# Dataset excerpts
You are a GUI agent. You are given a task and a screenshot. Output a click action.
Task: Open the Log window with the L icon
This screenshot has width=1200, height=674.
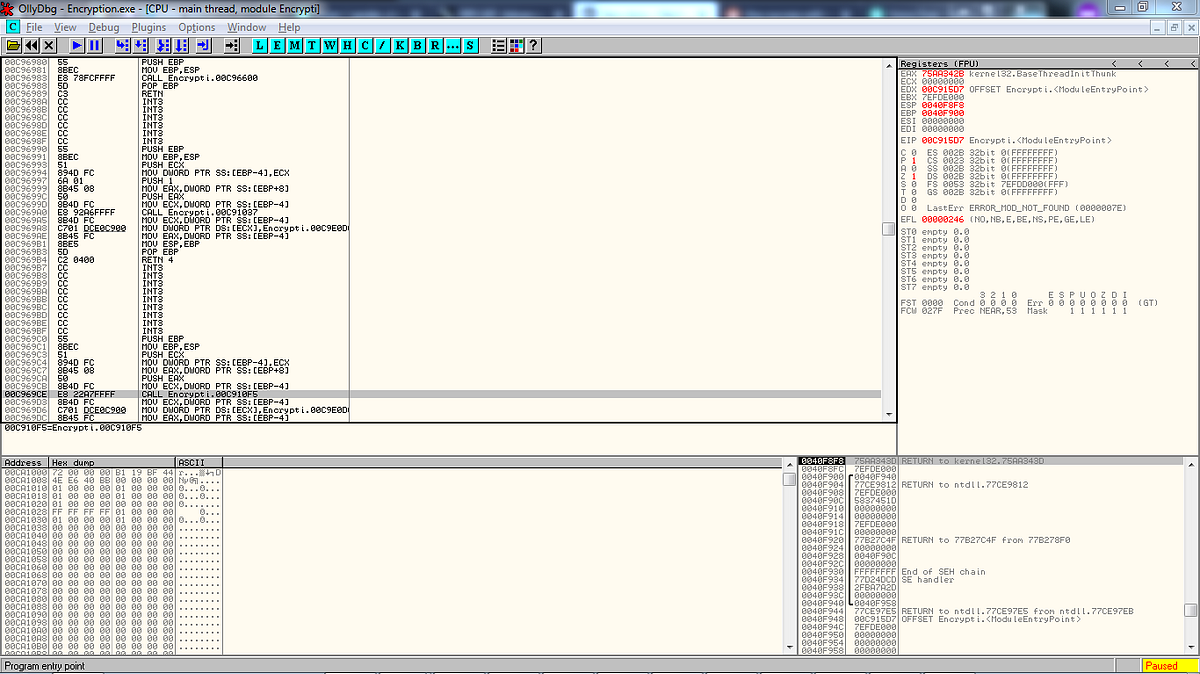point(258,45)
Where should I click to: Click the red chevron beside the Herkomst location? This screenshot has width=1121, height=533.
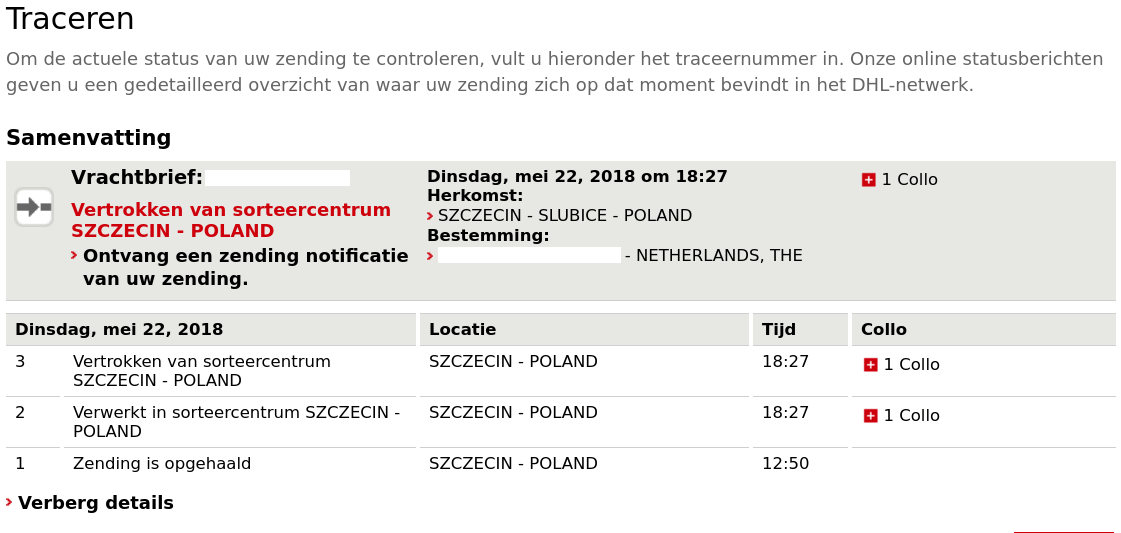coord(430,215)
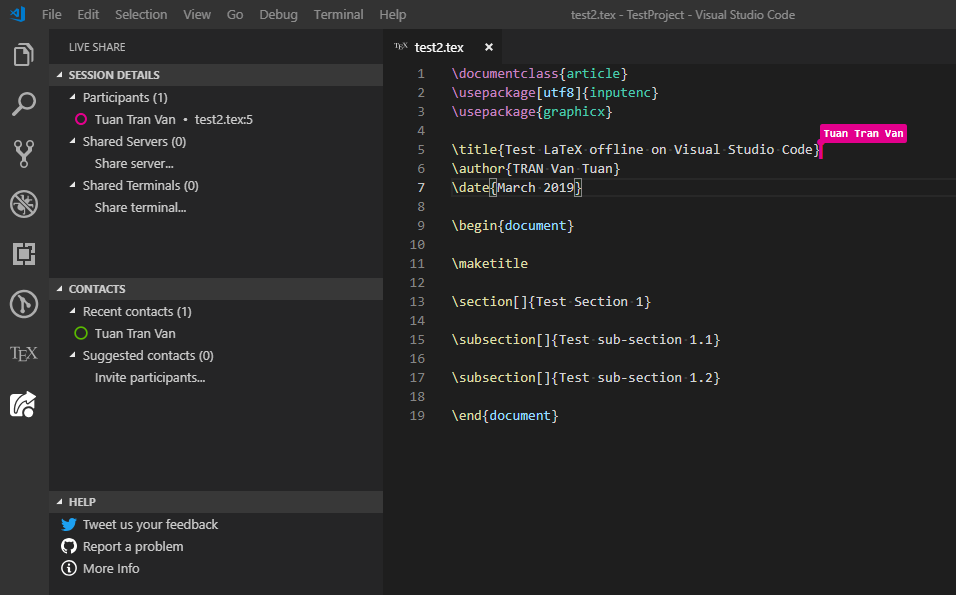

# Directions
Repeat every line above exactly, but omit all images.

# Response for this exercise
You are a GUI agent. You are given a task and a screenshot. Output a click action.
Task: Open the Log window with the L icon
This screenshot has width=1200, height=674.
point(258,45)
Where should I click to: Click the red chevron beside the Herkomst location? This screenshot has width=1121, height=533.
coord(430,215)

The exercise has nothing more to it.